Speech Graphics: Revolutionizing Facial Animation with Audio-Driven AI

Headquartered in Edinburgh Speech Graphics is Powering Immersive Characters in Gaming, Film, and the Metaverse.

digitalscotland September 3, 2025

0 578 8 minutes read

This entry is part 10 of 15 in the series Showcasing Scotland's Digital Leaders

Speech Graphics, an Edinburgh-based company, is transforming digital character animation through AI that generates realistic facial movements directly from audio input.

By automating lip synchronization and emotional expressions, the technology eliminates the need for costly and time-consuming motion capture, enabling more immersive experiences in gaming, film, and the metaverse.

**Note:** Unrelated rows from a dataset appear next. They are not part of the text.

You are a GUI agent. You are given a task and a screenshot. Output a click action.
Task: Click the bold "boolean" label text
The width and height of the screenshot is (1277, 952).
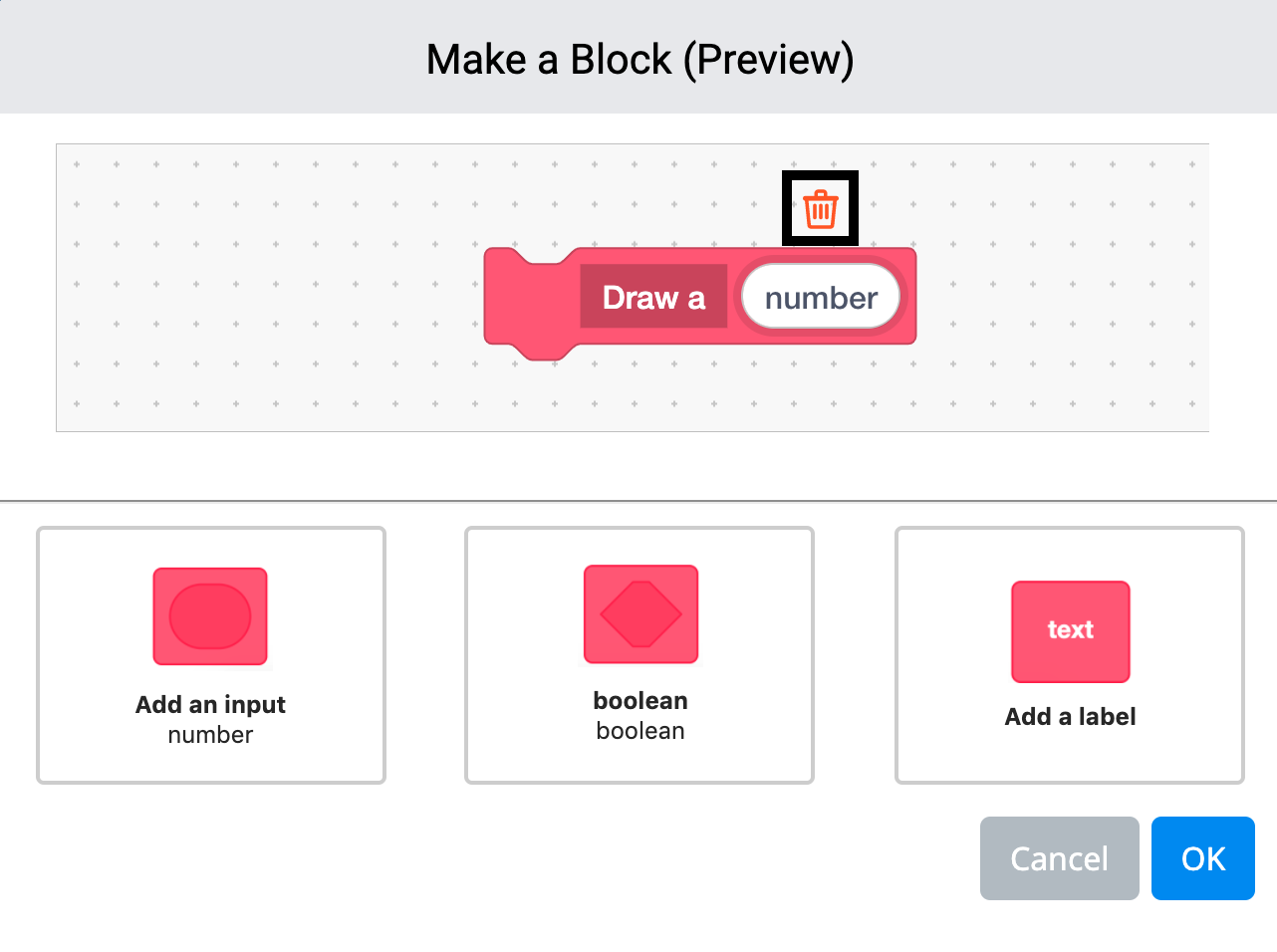pyautogui.click(x=640, y=700)
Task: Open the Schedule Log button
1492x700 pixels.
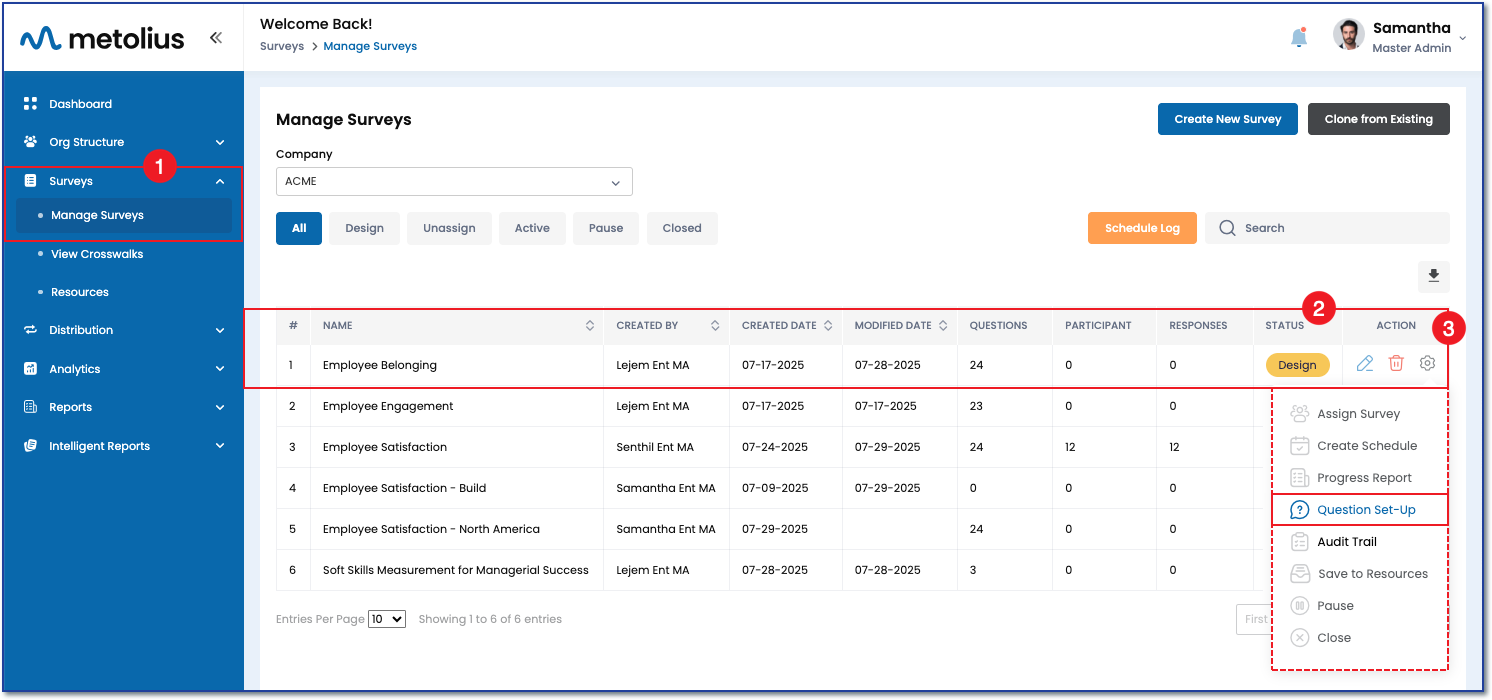Action: [x=1142, y=228]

Founded in 2010 as a spin-out from the University of Edinburgh’s School of Informatics, Speech Graphics draws on over 20 years of research in speech technology, linguistics, AI, and procedural animation.

The company maintains its headquarters in Edinburgh, with additional offices in Budapest, Singapore, and San Francisco. It has raised approximately $9.62 million in funding and employed 42 people as of 2022. Recognized for innovation, Speech Graphics has received the John Logie Baird Award and the TIGA Award for Best Animation Supplier.

Core Technology and Products

At the heart of Speech Graphics’ offerings is its audio-driven approach. Instead of relying on video-based facial capture or manual keyframing, the system analyzes speech audio to produce synchronized lip movements, facial expressions, and emotional nuances. This method ensures natural, believable performances across multiple languages and speaking styles.

The company’s flagship products include:

SGX: Designed for offline, high-fidelity animation. It delivers production-quality results ideal for cinematics, cutscenes, and film/TV projects where visual precision is paramount.
SG Com: Optimized for real-time applications, achieving low latency of around 50 milliseconds. Running efficiently on CPU, it supports consoles, mobile devices, and custom game engines without heavy GPU demands.
Rapport Platform: Extends the technology to interactive, AI-driven characters. This enables dynamic conversations and responses in enterprise settings such as customer service, healthcare training, education, and metaverse environments.

These tools integrate seamlessly into major engines like Unreal and Unity, making adoption straightforward for developers.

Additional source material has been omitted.